Loret de Mola, un gacetillero

Ser un «gacetillero» no es del todo despreciable porque todos los periodistas lo somos, tomando en cuenta que desde el siglo 17 la «gazzetta» es el origen de la prensa escrita, una época en que los gondoleros venecianos agregaron a su oficio de lancheros la propalación de noticias y rumores en hojas manuscritas para entretener a los pasajeros que pagaban esos volantes con una gazzetta, que era la moneda de más bajo valor en Venecia, difundiendo de ese modo truculentas calumnias, chismes de alcoba, rumores tendenciosos y también hechos verdaderos en un periodismo de gacetas que luego aprovecharon los políticos y oligarcas para manipular a la opinión pública, exactamente como ahora lo hace el gacetillero Carlos Loret de Mola, un periodista vano, irrelevante, inclinado al rumor y a los montajes de nulo rigor profesional.

Divulgar noticias falsas de cotilleo inofensivo y también calumnias y montajes son las dos vertientes del periodismo de «Loretito», sólo que en los montajes de canalla criminal no caben las disculpas, sino la condena pública y moral.

Sin daño alguno lo hizo Loret cuando reportó el «asedio» militar contra Bin Laden en las montañas Tora Bora de Afganistán, pagando por la escenografía del tanque ruso que detrás de él hace un disparo al aire y que, aun así, el farsante reportero se asusta y transmite a Joaquín López-Dóriga que avala el montaje de su «intrépido» reportero en la «línea de fuego».

Igual al reportaje sobre la captura del «Chapo» Guzmán en Los Mochis, nota que Loretito cubrió días después de los hechos reales, vestido en ropas de fatiga, acompañado de marinos, recorriendo la casa como si estuviera en inminente peligro, una ridiculez muy criticada en las redes de farsa vil, como en la película La Dictadura Perfecta, la clásica manipulación de Televisa.

Otro reportaje «bomba» es la exhibición de un video de Martín Jesús, hermano de AMLO, recibiendo un soborno de ¡60 mil pesos!, menos de lo que un regidor le daba a la Paloma para sus chicles. ¿Periodismo de investigación contra un presidente inofensivo que no reprime? No jodas, Loret.

Pero el montaje de la peor canalla criminal en la que participó Carlos Loret fue la fabricación de delitos contra Florence Cassez e Israel Vallarta del supuesto secuestro por el que Vallarta lleva 16 años preso.

Y es que hay indicios sobre la inocencia de los inculpados como la petición de un empresario a Genaro García Luna para tomar venganza sobre los Cassez. Las contradicciones de las víctimas. Las confesiones arrancadas con tortura. Los ofrecimientos de amnistía a Vallarta. La negativa de él a recibirla (cosa que jamás rechazaría un secuestrador). La protección no sólo a Loret, sino a Leopoldo Gómez y a Televisa.

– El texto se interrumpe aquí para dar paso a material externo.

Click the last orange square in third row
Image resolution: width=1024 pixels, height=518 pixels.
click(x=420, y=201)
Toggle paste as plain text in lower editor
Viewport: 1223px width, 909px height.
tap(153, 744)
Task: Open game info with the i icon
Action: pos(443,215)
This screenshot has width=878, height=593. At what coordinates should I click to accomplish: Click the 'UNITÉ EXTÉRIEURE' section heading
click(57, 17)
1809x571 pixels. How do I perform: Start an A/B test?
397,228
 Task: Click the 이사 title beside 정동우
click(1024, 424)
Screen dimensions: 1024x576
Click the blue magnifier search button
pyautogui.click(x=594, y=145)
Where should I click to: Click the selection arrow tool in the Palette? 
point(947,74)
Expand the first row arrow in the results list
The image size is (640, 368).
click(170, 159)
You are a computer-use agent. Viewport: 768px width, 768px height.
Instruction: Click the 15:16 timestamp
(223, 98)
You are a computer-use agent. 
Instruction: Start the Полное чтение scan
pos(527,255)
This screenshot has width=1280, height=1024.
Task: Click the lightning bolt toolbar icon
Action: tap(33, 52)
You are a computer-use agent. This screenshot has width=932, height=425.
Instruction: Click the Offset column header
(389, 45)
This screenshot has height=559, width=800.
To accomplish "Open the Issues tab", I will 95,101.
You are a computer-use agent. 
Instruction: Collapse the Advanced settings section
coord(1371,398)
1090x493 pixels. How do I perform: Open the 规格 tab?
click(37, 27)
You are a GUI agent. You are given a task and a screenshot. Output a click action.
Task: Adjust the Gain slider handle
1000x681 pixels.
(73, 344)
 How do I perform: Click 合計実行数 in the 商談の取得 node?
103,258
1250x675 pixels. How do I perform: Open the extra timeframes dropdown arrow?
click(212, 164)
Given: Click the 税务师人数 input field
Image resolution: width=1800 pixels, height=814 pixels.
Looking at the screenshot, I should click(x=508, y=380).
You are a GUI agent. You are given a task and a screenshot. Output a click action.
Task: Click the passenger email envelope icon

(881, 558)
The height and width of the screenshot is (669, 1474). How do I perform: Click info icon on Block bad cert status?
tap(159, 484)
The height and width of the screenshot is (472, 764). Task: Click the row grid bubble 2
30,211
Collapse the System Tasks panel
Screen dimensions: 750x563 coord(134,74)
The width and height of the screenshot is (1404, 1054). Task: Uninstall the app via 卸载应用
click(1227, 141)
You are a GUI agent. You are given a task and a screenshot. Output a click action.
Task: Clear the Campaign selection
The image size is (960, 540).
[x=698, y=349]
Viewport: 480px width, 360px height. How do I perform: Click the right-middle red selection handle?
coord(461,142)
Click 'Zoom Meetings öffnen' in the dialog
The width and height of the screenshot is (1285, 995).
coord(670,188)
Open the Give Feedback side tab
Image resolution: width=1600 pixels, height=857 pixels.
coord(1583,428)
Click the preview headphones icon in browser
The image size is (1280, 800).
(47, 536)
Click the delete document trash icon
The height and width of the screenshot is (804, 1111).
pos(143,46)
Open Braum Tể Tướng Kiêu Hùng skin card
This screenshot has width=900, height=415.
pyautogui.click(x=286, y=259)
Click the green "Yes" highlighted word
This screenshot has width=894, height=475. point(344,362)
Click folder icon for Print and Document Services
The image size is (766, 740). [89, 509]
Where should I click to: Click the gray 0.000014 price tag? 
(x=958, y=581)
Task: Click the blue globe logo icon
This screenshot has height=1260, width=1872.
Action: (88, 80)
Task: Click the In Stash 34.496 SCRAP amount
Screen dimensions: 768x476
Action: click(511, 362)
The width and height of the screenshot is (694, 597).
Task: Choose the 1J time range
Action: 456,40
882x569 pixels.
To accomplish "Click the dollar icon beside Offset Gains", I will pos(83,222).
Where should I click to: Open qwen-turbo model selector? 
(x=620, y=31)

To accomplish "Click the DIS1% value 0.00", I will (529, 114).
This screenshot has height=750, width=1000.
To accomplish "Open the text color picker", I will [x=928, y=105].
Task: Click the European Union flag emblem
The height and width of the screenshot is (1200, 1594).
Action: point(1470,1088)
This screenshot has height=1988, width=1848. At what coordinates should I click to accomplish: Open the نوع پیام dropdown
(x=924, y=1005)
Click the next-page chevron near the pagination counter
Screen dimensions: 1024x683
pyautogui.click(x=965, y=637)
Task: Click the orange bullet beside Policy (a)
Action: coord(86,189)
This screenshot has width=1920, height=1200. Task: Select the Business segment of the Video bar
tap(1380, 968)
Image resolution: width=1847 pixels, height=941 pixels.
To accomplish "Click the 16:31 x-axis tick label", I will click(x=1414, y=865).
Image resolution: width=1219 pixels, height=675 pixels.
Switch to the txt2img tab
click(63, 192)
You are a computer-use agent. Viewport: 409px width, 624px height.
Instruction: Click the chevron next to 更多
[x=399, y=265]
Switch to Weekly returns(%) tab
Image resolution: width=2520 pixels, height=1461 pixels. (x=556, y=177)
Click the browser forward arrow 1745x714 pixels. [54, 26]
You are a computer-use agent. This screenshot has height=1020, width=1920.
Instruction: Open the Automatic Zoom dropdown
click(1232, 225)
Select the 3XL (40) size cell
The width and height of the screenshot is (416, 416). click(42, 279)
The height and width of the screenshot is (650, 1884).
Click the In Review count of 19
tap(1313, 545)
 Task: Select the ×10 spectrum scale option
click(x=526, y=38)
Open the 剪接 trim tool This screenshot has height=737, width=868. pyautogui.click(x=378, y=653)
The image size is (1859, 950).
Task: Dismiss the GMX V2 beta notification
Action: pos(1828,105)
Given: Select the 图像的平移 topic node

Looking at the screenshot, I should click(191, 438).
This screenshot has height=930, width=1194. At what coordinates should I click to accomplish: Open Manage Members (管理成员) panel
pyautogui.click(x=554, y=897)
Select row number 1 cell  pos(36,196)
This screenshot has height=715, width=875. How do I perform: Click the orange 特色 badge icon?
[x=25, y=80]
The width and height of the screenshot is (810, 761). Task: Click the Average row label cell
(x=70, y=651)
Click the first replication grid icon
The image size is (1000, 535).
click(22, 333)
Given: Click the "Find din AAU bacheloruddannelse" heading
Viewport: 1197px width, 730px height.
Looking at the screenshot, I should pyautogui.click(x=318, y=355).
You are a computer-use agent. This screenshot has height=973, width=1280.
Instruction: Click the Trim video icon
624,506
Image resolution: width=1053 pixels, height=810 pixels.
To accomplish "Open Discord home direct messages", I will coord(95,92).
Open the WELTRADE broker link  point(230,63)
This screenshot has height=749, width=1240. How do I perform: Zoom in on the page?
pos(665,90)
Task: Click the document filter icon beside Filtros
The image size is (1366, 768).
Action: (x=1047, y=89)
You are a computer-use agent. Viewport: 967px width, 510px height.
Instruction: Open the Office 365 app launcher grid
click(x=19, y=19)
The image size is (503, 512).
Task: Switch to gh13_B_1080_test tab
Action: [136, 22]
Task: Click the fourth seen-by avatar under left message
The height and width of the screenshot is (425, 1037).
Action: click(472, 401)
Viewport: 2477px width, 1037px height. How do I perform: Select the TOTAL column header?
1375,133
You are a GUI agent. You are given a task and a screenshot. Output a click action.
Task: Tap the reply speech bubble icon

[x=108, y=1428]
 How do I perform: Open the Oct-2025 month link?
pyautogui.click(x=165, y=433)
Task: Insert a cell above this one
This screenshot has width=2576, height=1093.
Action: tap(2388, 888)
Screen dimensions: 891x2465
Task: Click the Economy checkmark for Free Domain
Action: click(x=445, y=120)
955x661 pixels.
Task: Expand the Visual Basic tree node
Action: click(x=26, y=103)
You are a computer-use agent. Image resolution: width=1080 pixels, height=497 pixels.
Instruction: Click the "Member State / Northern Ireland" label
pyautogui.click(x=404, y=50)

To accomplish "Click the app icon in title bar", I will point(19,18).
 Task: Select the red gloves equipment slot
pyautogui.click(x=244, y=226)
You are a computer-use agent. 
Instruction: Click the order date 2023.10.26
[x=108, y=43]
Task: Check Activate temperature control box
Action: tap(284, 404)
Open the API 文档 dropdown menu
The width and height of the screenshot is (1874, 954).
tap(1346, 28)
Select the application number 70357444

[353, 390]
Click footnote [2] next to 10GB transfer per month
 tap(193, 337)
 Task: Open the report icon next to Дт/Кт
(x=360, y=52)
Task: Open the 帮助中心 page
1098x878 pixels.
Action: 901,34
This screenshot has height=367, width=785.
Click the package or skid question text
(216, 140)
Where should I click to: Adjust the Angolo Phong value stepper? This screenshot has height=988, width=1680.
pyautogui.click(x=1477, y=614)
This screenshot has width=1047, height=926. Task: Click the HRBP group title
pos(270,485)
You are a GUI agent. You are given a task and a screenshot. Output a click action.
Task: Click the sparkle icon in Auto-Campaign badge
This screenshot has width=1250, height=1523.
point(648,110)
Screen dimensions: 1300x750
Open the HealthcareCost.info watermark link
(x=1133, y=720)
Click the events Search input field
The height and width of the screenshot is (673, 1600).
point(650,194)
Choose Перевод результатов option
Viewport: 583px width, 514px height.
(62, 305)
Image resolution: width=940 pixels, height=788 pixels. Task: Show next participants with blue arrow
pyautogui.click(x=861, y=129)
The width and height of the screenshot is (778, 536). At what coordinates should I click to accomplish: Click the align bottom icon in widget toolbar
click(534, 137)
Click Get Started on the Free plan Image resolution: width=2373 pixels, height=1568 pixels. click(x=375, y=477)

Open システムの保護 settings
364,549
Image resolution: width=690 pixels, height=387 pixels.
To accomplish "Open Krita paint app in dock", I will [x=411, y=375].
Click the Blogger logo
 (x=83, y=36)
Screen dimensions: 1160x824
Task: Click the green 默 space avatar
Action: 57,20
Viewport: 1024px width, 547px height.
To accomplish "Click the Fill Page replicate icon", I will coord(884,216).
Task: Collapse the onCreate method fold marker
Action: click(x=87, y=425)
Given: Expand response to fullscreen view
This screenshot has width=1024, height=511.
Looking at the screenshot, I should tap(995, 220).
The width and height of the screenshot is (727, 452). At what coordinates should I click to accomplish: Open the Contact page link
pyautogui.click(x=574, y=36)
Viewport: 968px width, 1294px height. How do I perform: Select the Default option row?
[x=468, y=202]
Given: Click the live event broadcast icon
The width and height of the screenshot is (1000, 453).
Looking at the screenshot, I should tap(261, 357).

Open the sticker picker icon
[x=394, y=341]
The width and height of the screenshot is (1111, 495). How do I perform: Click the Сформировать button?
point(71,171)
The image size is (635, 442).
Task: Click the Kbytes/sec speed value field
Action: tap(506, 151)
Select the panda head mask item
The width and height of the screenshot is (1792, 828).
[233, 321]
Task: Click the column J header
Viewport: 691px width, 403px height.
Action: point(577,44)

La ética disecada de Loretito lo hace renegar de que aún se recuerde ese caso tras 16 años del vil engaño. El cobarde sujeto se aferra a que él no sabía del montaje y que ya se disculpó. Si acaso resulta que Vallarta es inocente estaremos frente a un nuevo caso Dreyfus. Y de ser así no hay perdón posible para los canallas que habrían destrozado una vida y la de varias familias trituradas por el poder de los corruptos Genaro y Palomino, del gacetillero Loret, de Televisa y del podrido sistema judicial mexicano.